熱湯は拡散すればすぐに冷めてしまう。であればどうするか。
水系魔法と炎・熱系魔法の出番だ。両者を複合させれば、遠隔からでも温度を一定に保つことができる。
確かにある程度技術のいることであるが、逃げる蛇に投擲物を命中させるよりは幾分簡単だろう。
何せ蛇の身体は細い。石やナイフの類を命中させられる自信はあったが、より確実な方を選ぶのが良いだろう。
それならば、広範囲に拡散する熱湯の方がやり慣れている。
……しかし、では何故蛇は即座に動きを止めなかったのか。
視力もピット器官も失っていて、何故ここまで逃げることができたのか。
もちろん聴覚や触覚という感覚を使っていたのは間違いないが、一番は土地勘だろう。
蛇が土地を覚えるというのは意外だが、実は蛇もある程度の範囲を記憶することができる。
しかしまあ、普通の蛇ではないのも明らかではあるが。
「さて、コイツを食うにはどうすりゃいいのか」
そんな疑問もよそに、阮は転げまわる蛇を持ち上げ抜き身のショートソードでその首を撥ねる。

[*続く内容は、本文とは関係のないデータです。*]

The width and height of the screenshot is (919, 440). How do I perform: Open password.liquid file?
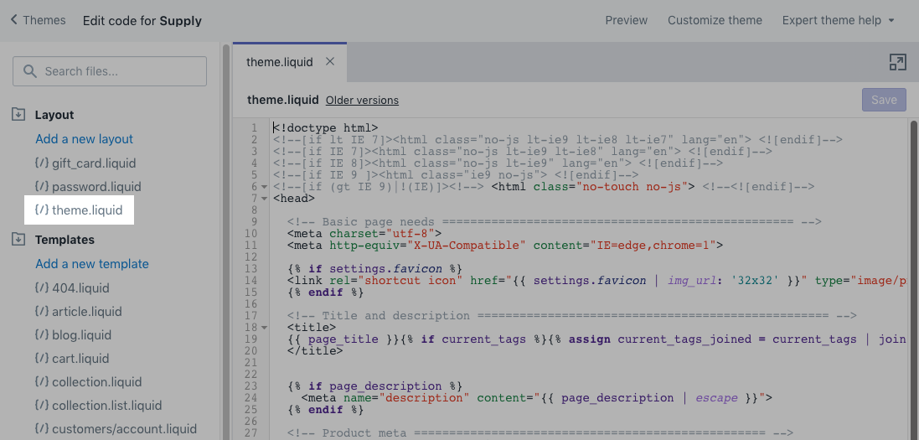click(x=96, y=186)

蛇は怪しい黒の肉体をビクビクと震わせると、次の瞬間には絶命していた。
あまりにもあっさりしている。しかし自然というのはそういうものだ。捕食者と被食者が入れ替わっただけである。
何の感慨もなく、阮は蛇の肛門から薄いナイフを入れ腹を開いていく。
開いた腹から臓物をすべて取り出すと、一応胃袋の中身を確認した。
だが、結果は簡単に予想が付くだろう。蛇が飲み込めるはずないほど巨大な阮を襲ってきたのだ。目についた獲物を何も考えず襲ったに違いない。
案の定、蛇の胃袋は綺麗に空だった。
「コイツが普段何を食べてるか知りたかったんだが……仕方ないか」
その土地の生態を知ることは、相手の弱点を知ることだ。
狩りを生業としている阮は、新しい土地に来れば必ずこれをしていた。
阮は少し残念そうな表情を浮かべると、今度は雑に皮を剥き背骨を外していく。
煮込めば食えそうではあるが、阮の生まれた国には骨を食す文化はなかった。
それから肉を分離すると、手近な石に座り込み枝に火を点ける。
間違いなく毒があるだろうが、阮はそんなこと木にせず己の手ごと火の中へ突っ込んだ。
蛇の身体を丸めて火にぶち込むその様は、第一印象の蛮族を彷彿とさせる。
だが、何もおかしいことはない。彼が良しというのなら、それ以上のことはないのだろう。